Purtroppo, come molte altre volte succede in questo Bel Paese mal gestito, avviene il contrario.
La vicenda delle banche venete è purtroppo nota e non stanno nemmeno più in piedi gli alibi che vogliono colpevolizzare i soci ("se la sono cercata loro perché sapevano che era rischioso ... volevano fare gli squali e adesso piangono miseria ...") perché è stato dimostrato che non è così; il prezzo delle azioni è stato taroccato ed è una truffa bella e buona che le banche hanno fatto ai loro sottoscrittori.
Raggirati da funzionari bancari senza coscienza pilotati a loro volta dai direttori senza scrupoli, che sapevano benissimo di vendere azioni fuffa ... ma l'importante è vendere e far carriera (no?).
E via col valzer delle scuse del tipo "siamo una banca solida ... non abbiamo problemi etc".
Mentre si tentava di coprire la voragine bancaria con un fazzolettino di carta, Consob e Banca d'Italia si giravano dall'altra parte per non vedere.
Il finale vede trionfare le banche che hanno fatto lo "sforzo" di avere solo la parte sana.
Come se non bastasse, i funzionari "lupi" delle due banche si sono travestiti da "agnelloni" di Intesa San Paolo, e probabilmente continueranno a perdere il pelo ma non il vizio.
Tutto apposto dunque. No?
Direi che alla luce di questo non faccio fatica a credere alla lettrice quando dice "credere nella Giustizia è diventato molto, molto difficile, quasi impossibile". E' e rimane impossibile, cara Flavia.
Molto probabilmente in un altro Paese più civile la cosa avrebbe preso una piega diversa, a favore dei risparmiatori (penso ad es. alle class action, che da noi sono solo di facciata).

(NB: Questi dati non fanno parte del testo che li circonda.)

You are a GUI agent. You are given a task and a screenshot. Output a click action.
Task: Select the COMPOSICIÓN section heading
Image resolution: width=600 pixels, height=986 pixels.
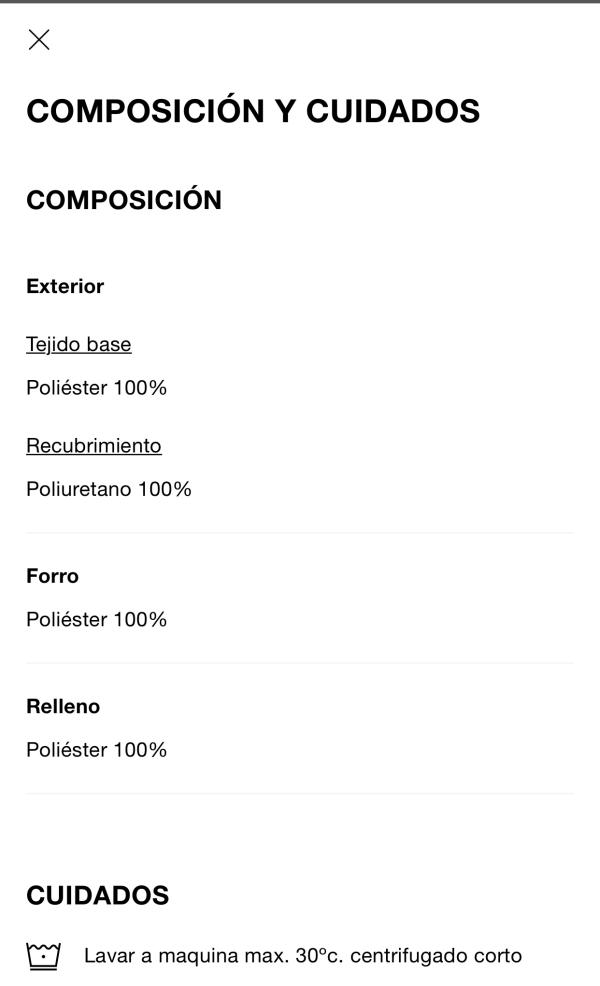[124, 199]
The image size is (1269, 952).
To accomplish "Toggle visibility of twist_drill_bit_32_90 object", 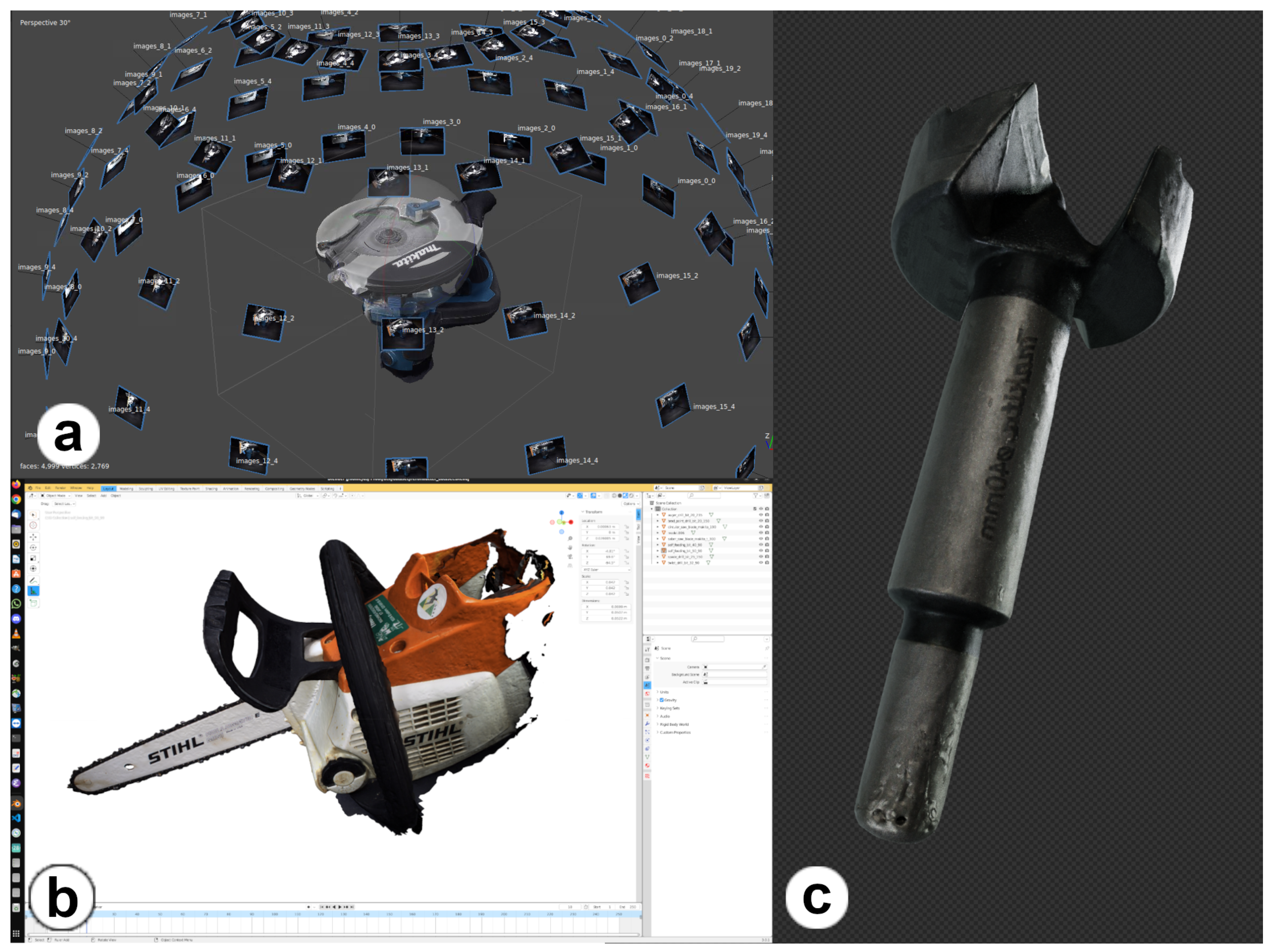I will point(761,563).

Credo purtroppo, cara Flavia, che la lettera inviata ai politici cada nel nulla.
Per il semplice motivo che se qualcuno avesse voluto davvero fare qualcosa PRIMA, l'avrebbe fatto.
Ora è troppo tardi. Ed è persino patetico che i politici si proclamino adesso paladini dei risparmiatori, a babbo morto.

Mi spiace infonderle amarezza Flavia, ma mi dica forse se non ne ho motivo.

Con augurio di poter essere smentito.